start RECORDED DATA

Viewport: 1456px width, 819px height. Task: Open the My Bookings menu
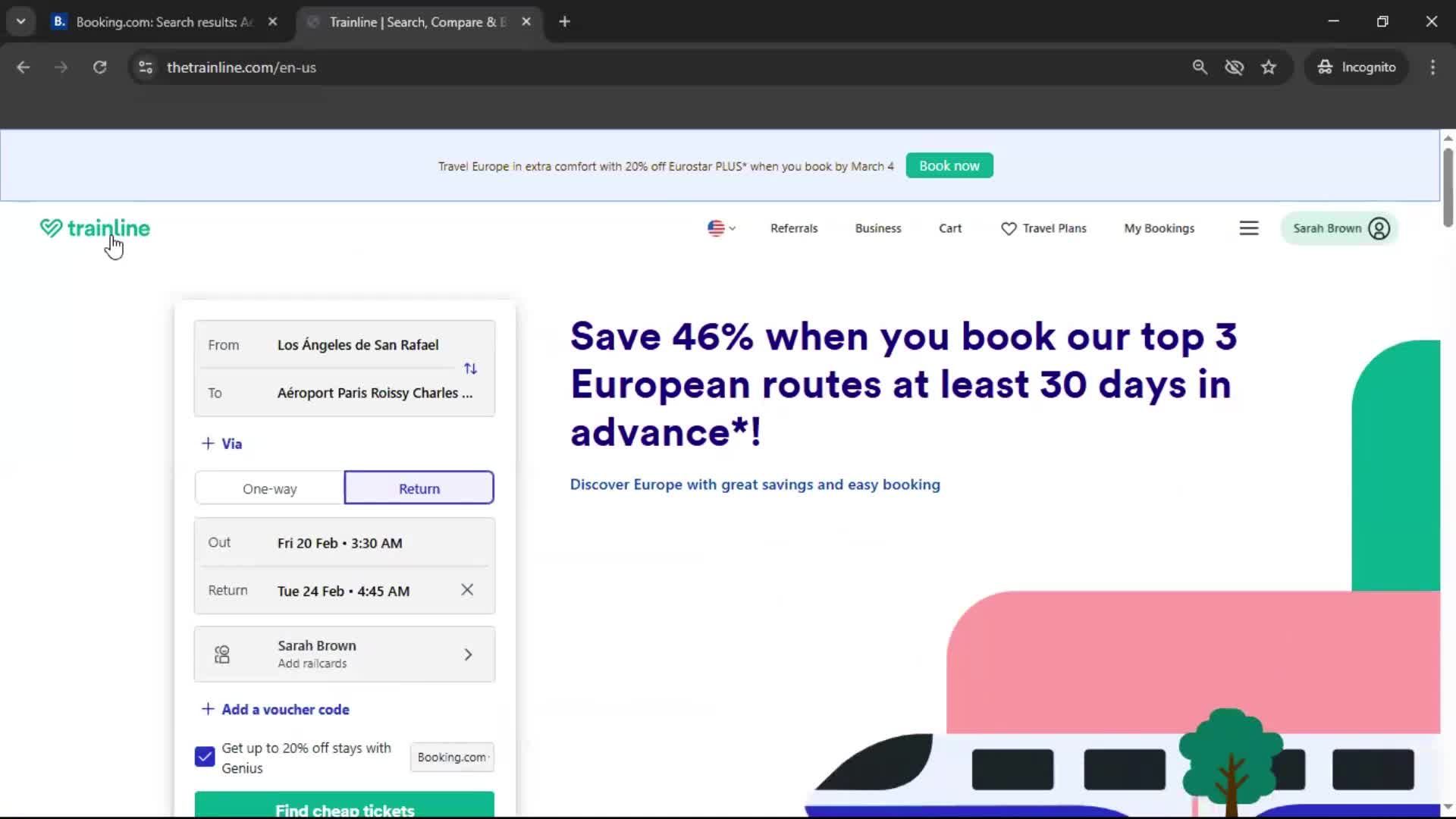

end RECORDED DATA
start RECORDED DATA

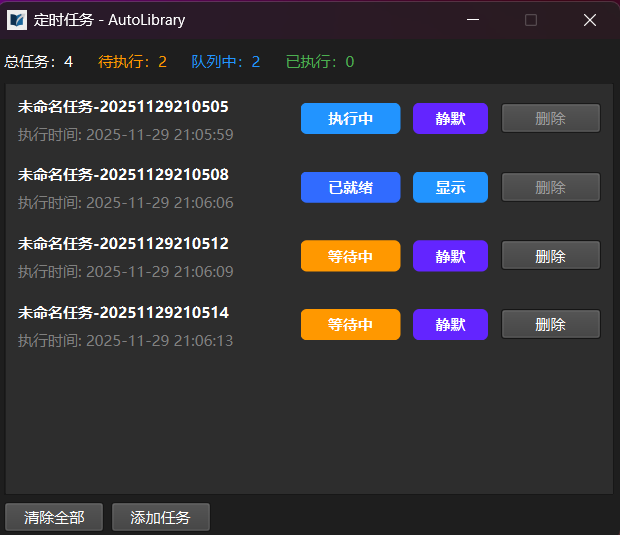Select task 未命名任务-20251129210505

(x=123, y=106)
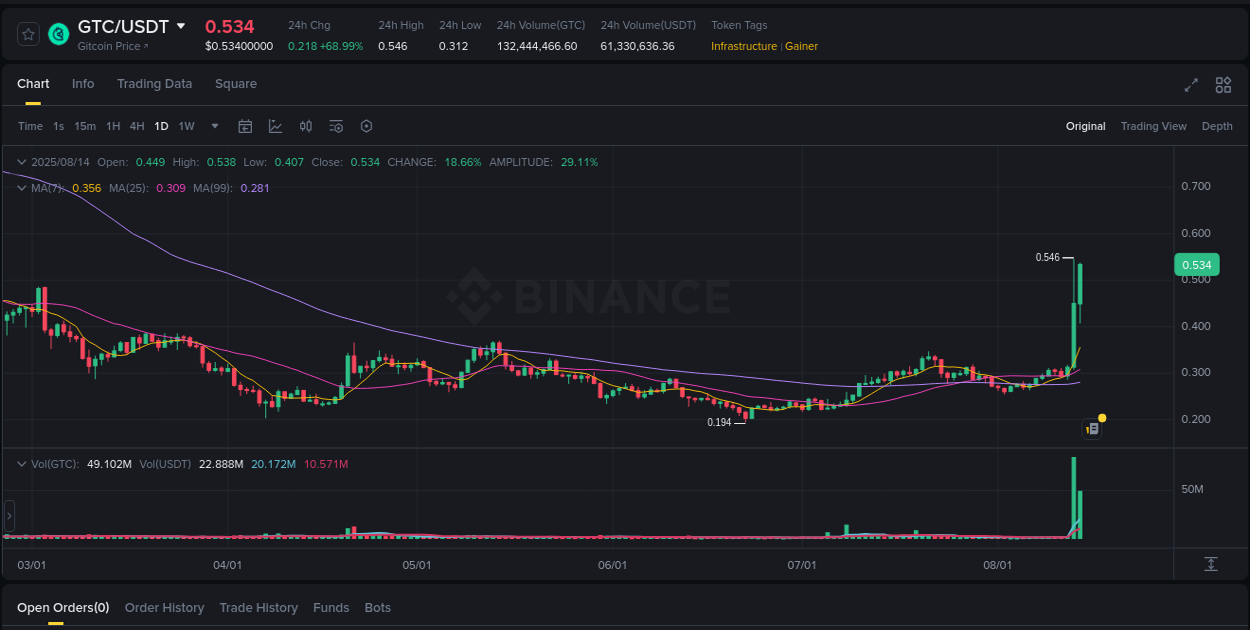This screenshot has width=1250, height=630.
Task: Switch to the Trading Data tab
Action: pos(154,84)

end RECORDED DATA
start RECORDED DATA

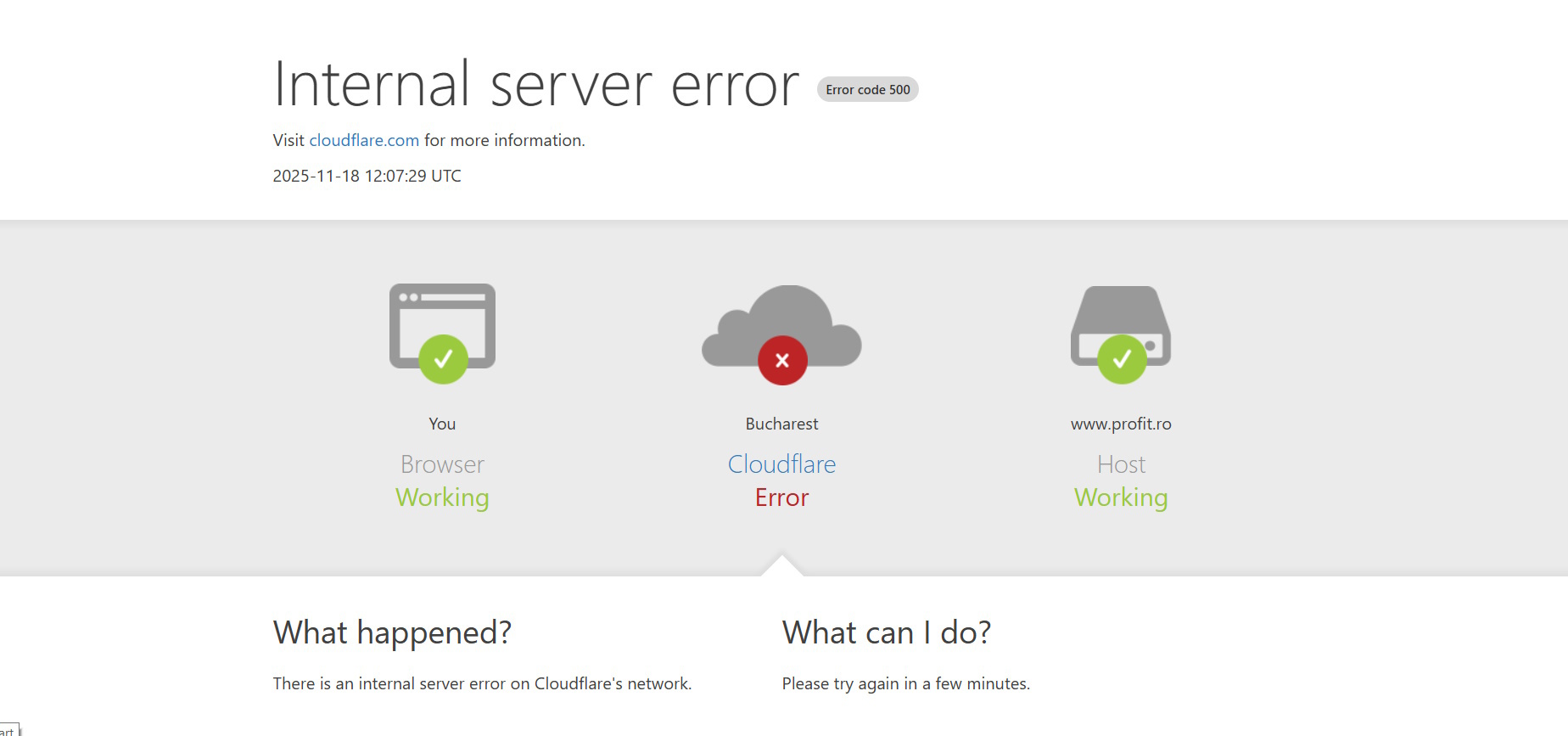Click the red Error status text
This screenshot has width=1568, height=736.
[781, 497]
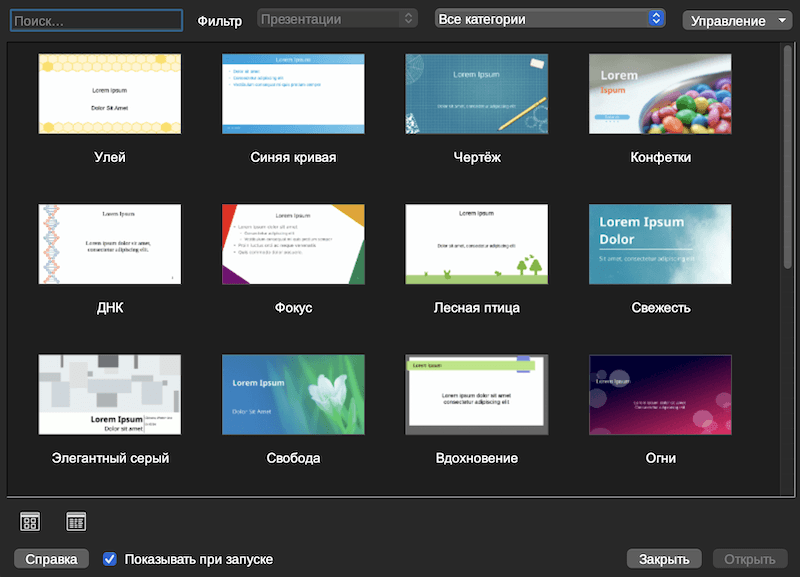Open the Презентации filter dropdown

end RECORDED DATA

Could you reproduce the lines from the one with "Click the red Error status text" up to and including the one with "Open the Презентации filter dropdown", leaving out the pictures?

Click the red Error status text
This screenshot has width=1568, height=736.
[781, 497]
Open the Презентации filter dropdown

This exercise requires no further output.